> [WHAT TO PRODUCE]:
Retype the data word for word, starting at the beginning and continuing up to and including the line that contains "This screenshot has width=846, height=418.".

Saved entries
------------------------------

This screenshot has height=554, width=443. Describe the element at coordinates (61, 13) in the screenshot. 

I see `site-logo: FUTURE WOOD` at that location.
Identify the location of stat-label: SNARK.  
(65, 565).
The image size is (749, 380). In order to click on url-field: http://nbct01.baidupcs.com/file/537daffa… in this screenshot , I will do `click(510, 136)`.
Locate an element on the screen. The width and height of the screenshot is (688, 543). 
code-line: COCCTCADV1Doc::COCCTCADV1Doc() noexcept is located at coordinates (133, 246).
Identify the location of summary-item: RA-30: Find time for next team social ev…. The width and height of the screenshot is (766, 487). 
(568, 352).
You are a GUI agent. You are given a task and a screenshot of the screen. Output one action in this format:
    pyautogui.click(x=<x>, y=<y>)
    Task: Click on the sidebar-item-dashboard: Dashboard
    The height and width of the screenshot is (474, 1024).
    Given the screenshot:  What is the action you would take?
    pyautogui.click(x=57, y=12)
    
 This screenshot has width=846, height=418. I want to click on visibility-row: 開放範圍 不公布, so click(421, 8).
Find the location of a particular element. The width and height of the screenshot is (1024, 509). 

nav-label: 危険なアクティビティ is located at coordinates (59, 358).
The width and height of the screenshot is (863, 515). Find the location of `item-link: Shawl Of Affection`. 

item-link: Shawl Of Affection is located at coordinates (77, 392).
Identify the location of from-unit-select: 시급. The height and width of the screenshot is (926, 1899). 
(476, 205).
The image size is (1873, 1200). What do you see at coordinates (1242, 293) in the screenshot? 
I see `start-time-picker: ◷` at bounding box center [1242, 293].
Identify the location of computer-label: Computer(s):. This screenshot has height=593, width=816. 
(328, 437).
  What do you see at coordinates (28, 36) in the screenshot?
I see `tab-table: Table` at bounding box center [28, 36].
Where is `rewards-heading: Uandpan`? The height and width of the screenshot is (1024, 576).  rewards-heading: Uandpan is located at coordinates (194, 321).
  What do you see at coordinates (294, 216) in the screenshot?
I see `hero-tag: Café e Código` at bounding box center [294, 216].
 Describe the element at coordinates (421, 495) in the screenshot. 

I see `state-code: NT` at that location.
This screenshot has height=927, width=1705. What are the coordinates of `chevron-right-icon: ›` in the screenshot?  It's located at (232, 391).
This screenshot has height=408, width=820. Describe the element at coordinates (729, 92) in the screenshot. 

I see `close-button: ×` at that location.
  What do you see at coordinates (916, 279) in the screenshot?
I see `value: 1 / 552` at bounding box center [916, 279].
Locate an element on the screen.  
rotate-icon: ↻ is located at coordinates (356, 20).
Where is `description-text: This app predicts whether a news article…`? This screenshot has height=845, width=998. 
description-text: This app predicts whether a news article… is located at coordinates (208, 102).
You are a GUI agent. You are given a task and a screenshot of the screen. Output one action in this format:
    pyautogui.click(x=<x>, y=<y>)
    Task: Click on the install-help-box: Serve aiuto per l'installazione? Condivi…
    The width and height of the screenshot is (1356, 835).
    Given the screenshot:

------------------------------

> [EXERCISE RESULT]:
This screenshot has height=554, width=443. Describe the element at coordinates (61, 13) in the screenshot. 

I see `site-logo: FUTURE WOOD` at that location.
Identify the location of stat-label: SNARK.  
(65, 565).
The image size is (749, 380). In order to click on url-field: http://nbct01.baidupcs.com/file/537daffa… in this screenshot , I will do `click(510, 136)`.
Locate an element on the screen. The width and height of the screenshot is (688, 543). 
code-line: COCCTCADV1Doc::COCCTCADV1Doc() noexcept is located at coordinates (133, 246).
Identify the location of summary-item: RA-30: Find time for next team social ev…. The width and height of the screenshot is (766, 487). 
(568, 352).
You are a GUI agent. You are given a task and a screenshot of the screen. Output one action in this format:
    pyautogui.click(x=<x>, y=<y>)
    Task: Click on the sidebar-item-dashboard: Dashboard
    The height and width of the screenshot is (474, 1024).
    Given the screenshot:  What is the action you would take?
    pyautogui.click(x=57, y=12)
    
 This screenshot has width=846, height=418. I want to click on visibility-row: 開放範圍 不公布, so click(421, 8).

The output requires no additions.